There is the famous ‘pee tape’ from 2013, which was included in the Steele Dossier and may or may not actually exist. And there are potentially other pieces of ‘kompromat’ in the financial area that might be part of the equation. These could very likely exist and play a role in manipulating Trump, but I am not inclined to put too much weight on them. Trump has shown himself able to be able to withstand numerous disclosures or exposures that would sink any other politician, but each time there is a storm, he is able to weather it. Knowing that there is negative information about him in the hands of the KGB/FSB/Putin would likely play a role in Trump’s behavior, and might serve as an “additional inducement” to support Kremlin policies, but I think it would be unwise to assign it greater force than that.
Final Thoughts: What Does This Mean?
The provisional conclusion here is that by the time Trump first ran for President in 2015, it is likely he was a Russian ‘asset’ in a relationship that fell short of full controlled ‘recruitment’ and was rather one in which Trump himself believed he was acting independently, but in which in reality he was being manipulated into adopting positions and taking actions that benefitted Putin’s regime. This is a provisional conclusion only, and the idea that he at some point was pitched and fully recruited as an ‘agent’ remains in the realm of a ‘possibility not to be excluded.” But the greater weight of evidence suggests something less formal and more fluid.

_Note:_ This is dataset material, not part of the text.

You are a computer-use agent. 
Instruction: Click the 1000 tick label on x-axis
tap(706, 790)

(MS Comment: I know that this cautious provisional conclusion will be frustrating for some readers who are convinced Trump is a recruited, controlled Russian Agent. That possibility surely exists, and if new evidence beomes available it would definitely have the potential to change my provisional conclusion. It’s always like that in any investigation. You collect facts and at some point you begin to develop a ‘theory of the case’ based on the evidence but as an investigator or counterintelligence professional you remain open to the other possibilities, and if new evidence leads to those other possibilities you have to be prepared to change your theory. At this point, with the facts available to us, I think the most viable theory is the one I’ve put forward—but will remain open to changing that view if further evidence comes to light.)

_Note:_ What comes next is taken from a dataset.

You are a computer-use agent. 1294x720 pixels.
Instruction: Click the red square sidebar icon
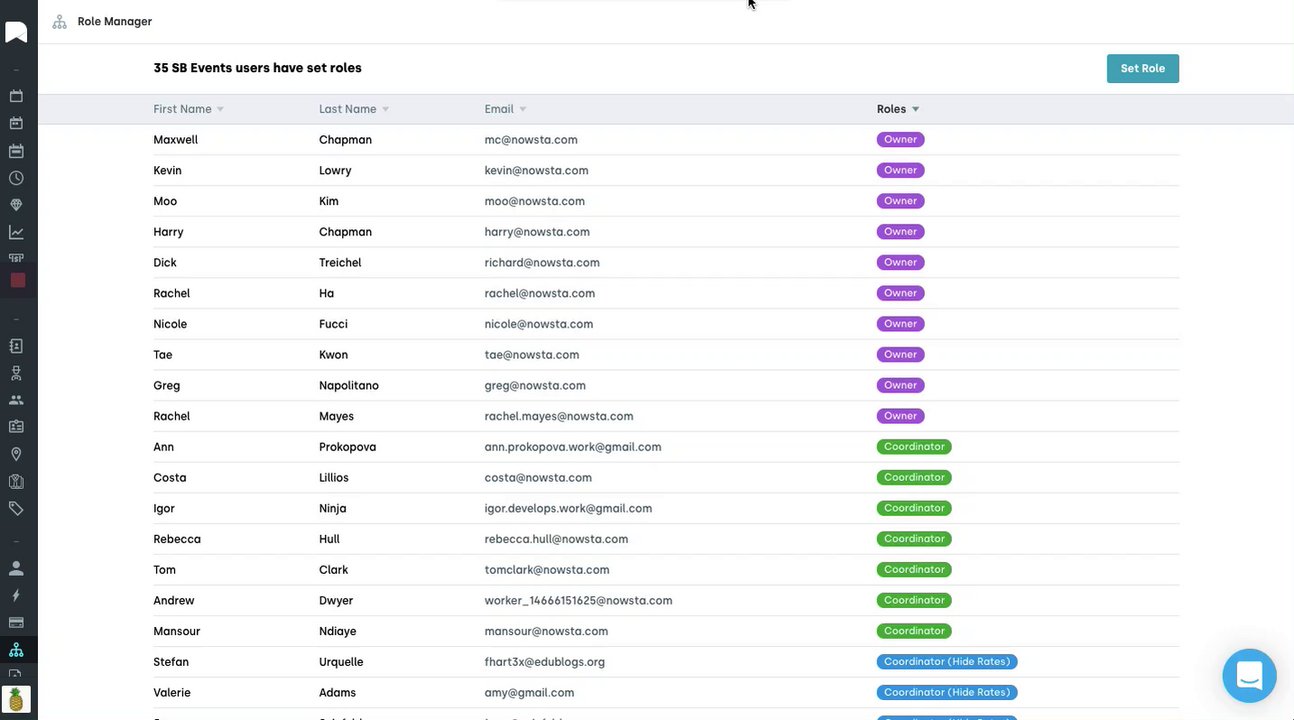coord(17,280)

Next; Russia and The 2016 Campaign — Seen Against the Background of Trump’s Relationship with KGB/FSB.
Couple of things worth adding: the Russian money was both very significant and very timely. Best example is Trump's 2008 sale of Maison de l'Amitie in Palm Beach -- at the height of the last recession, and at a time when property values in south Florida were tanking -- for $95 million to a Russian oligarch who never occupied the place (Trump had purchased the place in 2004 for $41 million). As far as Deutsche Bank goes, Trump was in a lawsuit with DB's real estate group (over the mess at his Chicago property) when DB's wealth management team took him on board as a customer. There's an awful lot of smoke over just those items. There's plenty more.
The key fact in Sellers’ analysis, that I, as another retired CIA officer, fully support is the nuanced and comprehensive manner with which the KGB/FSB analyze and utilize whatever they have in hand. In this case they got lucky and were able to graduate an access agent or agent of influence into a first class intelligence reporting source.